Run and visualize a query in Databricks SQL, PowerBI, and Tableau

This quickstart shows you how to query a table of people to find the number of women named Mary grouped by birth year, and visualize the result.

The columns of the table are id, firstName, middleName, lastName, gender, birthDate, ssn, and salary.

This article shows how to use the Databricks SQL UI and the BI tools Power BI and Tableau Online to do the same query.

Before you begin

Your Databricks SQL admin must complete the Databricks SQL Set up a user to query a table before you complete the steps in the following sections.

Databricks does not automatically create a serverless starter warehouse. Create one now and call it Serverless Starter Warehouse. See Configure SQL warehouses.

Log in to Databricks SQL

You can access all of your Databricks assets using the sidebar. The sidebar’s contents depend on the selected persona: Data Science & Engineering, Machine Learning, or SQL.

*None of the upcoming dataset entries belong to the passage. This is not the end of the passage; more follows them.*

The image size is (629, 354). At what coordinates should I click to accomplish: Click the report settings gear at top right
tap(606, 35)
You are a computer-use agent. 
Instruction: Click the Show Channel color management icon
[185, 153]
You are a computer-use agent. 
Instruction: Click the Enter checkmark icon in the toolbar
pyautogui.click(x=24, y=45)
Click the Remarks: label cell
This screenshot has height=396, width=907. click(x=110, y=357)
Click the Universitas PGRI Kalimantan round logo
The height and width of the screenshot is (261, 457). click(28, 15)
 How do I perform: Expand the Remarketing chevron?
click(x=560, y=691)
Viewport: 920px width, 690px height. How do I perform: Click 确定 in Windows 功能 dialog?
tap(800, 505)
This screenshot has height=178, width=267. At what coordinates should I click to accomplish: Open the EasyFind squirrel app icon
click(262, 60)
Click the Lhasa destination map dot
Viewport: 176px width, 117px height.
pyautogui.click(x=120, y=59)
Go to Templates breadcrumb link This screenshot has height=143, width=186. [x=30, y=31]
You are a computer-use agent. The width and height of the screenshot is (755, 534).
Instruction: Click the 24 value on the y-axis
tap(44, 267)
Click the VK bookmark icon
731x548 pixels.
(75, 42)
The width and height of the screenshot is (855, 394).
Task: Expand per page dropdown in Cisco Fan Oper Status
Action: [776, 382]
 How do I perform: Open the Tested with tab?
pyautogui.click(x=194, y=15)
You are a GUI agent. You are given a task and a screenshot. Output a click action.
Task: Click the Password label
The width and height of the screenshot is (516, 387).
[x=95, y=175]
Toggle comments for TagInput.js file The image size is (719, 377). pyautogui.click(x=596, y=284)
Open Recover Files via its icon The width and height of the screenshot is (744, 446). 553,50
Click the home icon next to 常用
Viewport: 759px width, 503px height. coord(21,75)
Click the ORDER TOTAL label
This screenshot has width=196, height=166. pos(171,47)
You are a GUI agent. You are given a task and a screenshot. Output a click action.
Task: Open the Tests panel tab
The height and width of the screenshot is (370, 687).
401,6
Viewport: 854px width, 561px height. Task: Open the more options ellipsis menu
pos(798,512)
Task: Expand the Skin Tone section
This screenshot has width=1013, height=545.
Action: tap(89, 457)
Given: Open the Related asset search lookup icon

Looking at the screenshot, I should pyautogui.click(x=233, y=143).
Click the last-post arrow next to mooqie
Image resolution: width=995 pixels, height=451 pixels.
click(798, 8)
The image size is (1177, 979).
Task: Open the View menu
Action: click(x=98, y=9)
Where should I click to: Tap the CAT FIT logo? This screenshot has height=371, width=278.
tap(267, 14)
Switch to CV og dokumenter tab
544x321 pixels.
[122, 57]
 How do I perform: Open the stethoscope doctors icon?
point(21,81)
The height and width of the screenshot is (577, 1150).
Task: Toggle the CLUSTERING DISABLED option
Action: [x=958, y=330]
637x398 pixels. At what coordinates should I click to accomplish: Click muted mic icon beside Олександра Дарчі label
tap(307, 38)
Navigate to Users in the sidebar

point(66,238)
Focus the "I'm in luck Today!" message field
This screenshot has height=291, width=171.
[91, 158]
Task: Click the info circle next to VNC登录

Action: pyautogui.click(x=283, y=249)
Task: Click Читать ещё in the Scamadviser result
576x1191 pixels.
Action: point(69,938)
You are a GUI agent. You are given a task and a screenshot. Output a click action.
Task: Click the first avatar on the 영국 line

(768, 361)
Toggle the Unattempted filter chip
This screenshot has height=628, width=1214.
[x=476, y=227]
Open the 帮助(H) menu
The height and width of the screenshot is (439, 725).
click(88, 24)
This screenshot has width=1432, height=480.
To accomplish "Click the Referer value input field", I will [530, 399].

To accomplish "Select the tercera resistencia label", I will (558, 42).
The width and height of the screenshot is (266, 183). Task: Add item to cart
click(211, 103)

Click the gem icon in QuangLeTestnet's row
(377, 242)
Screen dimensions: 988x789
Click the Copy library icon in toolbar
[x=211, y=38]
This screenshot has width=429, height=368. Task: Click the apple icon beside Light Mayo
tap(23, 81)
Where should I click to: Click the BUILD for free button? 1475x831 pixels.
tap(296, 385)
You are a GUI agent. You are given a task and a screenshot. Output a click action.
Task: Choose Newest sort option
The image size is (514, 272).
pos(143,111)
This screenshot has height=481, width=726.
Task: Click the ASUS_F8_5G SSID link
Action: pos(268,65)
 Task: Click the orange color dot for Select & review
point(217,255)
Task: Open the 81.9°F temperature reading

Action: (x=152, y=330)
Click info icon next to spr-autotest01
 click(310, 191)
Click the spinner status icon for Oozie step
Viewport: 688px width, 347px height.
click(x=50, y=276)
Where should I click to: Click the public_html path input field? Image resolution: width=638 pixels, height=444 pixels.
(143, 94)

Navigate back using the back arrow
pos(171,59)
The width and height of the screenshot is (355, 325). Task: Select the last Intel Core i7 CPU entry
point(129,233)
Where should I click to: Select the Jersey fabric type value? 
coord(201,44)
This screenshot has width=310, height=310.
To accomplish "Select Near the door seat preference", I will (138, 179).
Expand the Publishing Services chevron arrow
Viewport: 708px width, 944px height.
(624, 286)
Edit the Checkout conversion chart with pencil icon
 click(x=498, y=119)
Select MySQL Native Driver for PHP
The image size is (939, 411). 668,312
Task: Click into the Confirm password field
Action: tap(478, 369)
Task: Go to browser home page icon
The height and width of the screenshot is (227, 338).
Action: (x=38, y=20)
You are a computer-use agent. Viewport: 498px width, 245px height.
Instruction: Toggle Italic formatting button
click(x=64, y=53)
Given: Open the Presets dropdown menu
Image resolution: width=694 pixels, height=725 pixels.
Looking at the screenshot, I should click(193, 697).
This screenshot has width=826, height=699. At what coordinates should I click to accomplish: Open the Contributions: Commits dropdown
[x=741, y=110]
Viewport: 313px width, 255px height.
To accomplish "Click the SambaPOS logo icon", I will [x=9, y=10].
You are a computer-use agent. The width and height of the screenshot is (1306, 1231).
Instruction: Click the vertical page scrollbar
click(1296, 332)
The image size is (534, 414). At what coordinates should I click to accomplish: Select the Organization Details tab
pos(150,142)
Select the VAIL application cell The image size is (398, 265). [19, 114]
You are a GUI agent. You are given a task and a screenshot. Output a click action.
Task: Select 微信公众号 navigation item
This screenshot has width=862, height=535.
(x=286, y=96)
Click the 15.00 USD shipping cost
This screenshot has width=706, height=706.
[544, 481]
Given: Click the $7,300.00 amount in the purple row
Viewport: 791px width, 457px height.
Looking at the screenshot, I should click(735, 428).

  • By default, the sidebar appears in a collapsed state and only the icons are visible. Move your cursor over the sidebar to expand to the full view.

  • To change the persona, click the icon below the Databricks logo Databricks logo, and select a persona.

    change persona
  • To pin a persona so that it appears the next time you log in, click pin persona next to the persona. Click it again to remove the pin.

  • Use Menu options at the bottom of the sidebar to set the sidebar mode to Auto (default behavior), Expand, or Collapse.

If the Databricks Data Science & Engineering or Databricks Machine Learning environment displays, use the sidebar to switch to Databricks SQL. If you do not have access to Databricks SQL, request access from an admin.

When you log in to Databricks SQL your landing page looks like this:

User landing page

Query the people table in Databricks SQL

In Set up a user to query a table, an admin created a table named people10. In this section, you run a query on this table for number of people named Mary for each birth year.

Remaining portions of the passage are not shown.